Giovanna Mezzogiorno stars as Fermina Daza, the object of two men’s affections in the romantic film Love in the Time of Cholera. Directed by Mike Newell and based on the critically acclaimed best-selling novel by Gabriel Garcia Marquez, the film also features Javier Bardem as the man who suffers from unrequited love for 50 years. Benjamin Bratt co-stars as the respected doctor who wins the hand of the lovely Fermina.
Not surprisingly, the biggest challenge Giovanna Mezzogiorno faced playing Fermina in Love in the Time of Cholera had to do with the aging process. “I'm the only one who went from 17 to 70. Javier [Bardem] had another actor and Benjamin [Bratt] just came out at 30. That was hard. That was hard because when Mike Newell at the beginning asked me if I felt like doing that, because at the beginning they thought to take three actresses, a little girl and older. But when he asked me, 'Can you do that? Do you think we can work on that and I would like very much you to do that,' I said to myself he was in a way giving me a very, very, very big responsibility. That doesn't come often in a life.”
Mezzogiorno went to great lengths to make sure she portrayed her character as an elderly woman as realistically as possible. “I spent one month before shooting in Cartagena for working with a movement coach,” revealed Mezzogiorno. “I think the hardest thing is not to do an imitation. A person 72 year-old is not moving like a dead [woman]. That's not true, that's not true. It depends. So we tried to make the different old people - Florentino, Fermina, Juvenal based on their character, on their lives, which is what happens. You get old as you lived in a way, as your character, your suffering, your unhappiness. I tried to make my old Fermina still straight, still strong, but old. That was challenging, exactly.”

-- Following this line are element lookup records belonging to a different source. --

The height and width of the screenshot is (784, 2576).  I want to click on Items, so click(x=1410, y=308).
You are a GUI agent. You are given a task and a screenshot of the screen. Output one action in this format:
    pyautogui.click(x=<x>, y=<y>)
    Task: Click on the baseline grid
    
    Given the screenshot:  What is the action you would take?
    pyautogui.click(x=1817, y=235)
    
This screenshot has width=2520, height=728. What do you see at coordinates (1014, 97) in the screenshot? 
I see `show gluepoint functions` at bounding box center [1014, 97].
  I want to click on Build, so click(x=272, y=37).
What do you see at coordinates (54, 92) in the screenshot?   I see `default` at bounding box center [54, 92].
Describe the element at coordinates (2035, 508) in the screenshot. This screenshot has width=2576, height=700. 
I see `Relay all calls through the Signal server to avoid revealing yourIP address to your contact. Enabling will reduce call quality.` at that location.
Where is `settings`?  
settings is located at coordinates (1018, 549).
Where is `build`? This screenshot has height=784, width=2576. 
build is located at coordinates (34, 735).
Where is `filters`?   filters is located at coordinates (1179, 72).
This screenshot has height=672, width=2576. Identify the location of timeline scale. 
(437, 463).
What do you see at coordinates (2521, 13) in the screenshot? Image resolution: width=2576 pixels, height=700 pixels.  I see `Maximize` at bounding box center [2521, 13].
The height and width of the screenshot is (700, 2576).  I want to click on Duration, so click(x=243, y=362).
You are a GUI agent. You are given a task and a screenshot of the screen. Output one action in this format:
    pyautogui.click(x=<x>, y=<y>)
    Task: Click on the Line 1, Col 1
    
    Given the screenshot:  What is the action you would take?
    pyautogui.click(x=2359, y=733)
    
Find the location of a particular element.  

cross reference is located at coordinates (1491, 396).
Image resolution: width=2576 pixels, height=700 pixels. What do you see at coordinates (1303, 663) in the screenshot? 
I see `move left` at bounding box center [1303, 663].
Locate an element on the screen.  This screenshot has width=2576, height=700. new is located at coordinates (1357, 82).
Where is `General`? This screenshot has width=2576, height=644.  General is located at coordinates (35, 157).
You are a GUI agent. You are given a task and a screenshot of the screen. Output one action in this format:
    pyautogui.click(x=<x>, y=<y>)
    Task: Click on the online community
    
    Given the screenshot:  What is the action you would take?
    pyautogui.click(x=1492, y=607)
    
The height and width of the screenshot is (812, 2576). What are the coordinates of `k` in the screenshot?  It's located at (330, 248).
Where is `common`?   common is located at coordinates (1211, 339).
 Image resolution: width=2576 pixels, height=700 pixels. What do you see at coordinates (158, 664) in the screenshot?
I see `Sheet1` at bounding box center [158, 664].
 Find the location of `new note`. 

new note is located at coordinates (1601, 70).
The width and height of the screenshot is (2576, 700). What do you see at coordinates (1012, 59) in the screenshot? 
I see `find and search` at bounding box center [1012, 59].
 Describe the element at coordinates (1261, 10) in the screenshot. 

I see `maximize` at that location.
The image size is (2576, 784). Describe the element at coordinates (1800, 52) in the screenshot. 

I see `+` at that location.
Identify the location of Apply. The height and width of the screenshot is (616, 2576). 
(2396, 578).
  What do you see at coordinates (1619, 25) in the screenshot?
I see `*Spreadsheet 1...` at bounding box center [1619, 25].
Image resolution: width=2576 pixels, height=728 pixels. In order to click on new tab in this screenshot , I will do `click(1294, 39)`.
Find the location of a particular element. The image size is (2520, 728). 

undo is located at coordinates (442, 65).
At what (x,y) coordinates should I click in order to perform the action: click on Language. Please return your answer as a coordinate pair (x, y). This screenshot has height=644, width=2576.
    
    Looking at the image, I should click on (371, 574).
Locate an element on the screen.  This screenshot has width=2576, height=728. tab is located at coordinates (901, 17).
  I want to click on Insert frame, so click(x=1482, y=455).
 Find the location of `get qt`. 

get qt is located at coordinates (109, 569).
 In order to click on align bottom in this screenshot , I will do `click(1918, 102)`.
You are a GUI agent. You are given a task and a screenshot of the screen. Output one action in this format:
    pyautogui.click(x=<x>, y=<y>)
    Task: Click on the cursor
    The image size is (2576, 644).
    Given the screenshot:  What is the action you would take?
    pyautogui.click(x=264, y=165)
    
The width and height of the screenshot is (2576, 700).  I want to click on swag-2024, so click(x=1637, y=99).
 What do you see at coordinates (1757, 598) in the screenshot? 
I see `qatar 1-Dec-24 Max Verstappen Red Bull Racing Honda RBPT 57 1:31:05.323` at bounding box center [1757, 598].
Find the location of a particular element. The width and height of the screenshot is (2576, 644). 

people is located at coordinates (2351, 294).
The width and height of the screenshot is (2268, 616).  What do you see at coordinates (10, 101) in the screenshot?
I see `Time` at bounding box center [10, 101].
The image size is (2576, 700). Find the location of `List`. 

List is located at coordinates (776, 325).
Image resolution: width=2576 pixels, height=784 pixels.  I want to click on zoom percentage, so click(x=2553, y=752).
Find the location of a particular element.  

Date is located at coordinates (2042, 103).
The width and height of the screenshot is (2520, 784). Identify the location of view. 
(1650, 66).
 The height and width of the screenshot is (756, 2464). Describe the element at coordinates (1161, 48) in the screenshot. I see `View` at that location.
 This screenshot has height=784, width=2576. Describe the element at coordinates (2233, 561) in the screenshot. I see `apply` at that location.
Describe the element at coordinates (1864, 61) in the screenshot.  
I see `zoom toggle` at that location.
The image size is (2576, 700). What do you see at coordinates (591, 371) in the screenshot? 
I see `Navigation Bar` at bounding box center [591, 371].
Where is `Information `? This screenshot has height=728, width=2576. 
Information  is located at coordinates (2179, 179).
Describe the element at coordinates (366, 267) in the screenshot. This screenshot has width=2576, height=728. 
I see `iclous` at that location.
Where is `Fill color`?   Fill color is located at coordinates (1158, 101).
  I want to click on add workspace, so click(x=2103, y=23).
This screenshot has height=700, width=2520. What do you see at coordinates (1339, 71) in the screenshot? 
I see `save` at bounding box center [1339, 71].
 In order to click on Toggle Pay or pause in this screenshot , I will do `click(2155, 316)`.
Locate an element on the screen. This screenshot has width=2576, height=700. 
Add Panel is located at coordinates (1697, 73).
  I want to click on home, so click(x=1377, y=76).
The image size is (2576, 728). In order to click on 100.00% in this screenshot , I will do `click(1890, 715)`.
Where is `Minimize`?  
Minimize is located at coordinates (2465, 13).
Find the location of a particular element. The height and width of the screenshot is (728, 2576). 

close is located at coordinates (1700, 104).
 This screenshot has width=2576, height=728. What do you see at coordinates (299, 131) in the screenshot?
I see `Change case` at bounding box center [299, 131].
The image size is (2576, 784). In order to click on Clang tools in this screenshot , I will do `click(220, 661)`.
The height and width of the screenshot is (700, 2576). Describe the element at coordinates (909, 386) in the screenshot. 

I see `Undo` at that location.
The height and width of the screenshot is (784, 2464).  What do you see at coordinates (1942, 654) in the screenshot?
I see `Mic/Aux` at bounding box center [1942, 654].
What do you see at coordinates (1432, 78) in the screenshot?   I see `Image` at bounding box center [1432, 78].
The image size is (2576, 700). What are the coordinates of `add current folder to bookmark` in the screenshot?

But figuring out how to play the character at a younger age also took a lot of work. “For the young part, I have to go back to 19 which is hard. I'm 32. When you are 32, you have years and years of things on you that makes me be like here now. The way you move, you relate to people, it's your story. So you have to take that away and go back to being clean. It's hard. But again, not going into an imitation of a la-la little girl because that's not true. Fermina is still Fermina. Fermina is going to be Fermina from 20, at 17, 40, 50, 70. But she changed because, of course, the body changes, the voice changes.”
The decision to go with speaking English rather than having the film use Spanish as its common language was an interesting one for the cast. “They said to us that we had to speak English because making the movie in Spanish would have been very limiting for the movie of course,” explained Mezzogiorno. “But at the same time, we had to all sound the same. I'm Italian, Javier is Spanish, John [Leguizamo] and Ben are American. Catalina [Sandino Moreno] is Colombia. We had to find a common sound. We're mostly actors so we tried to make an English/Latin sound but all the same. We worked again with a coach for two hours a day with tapes.”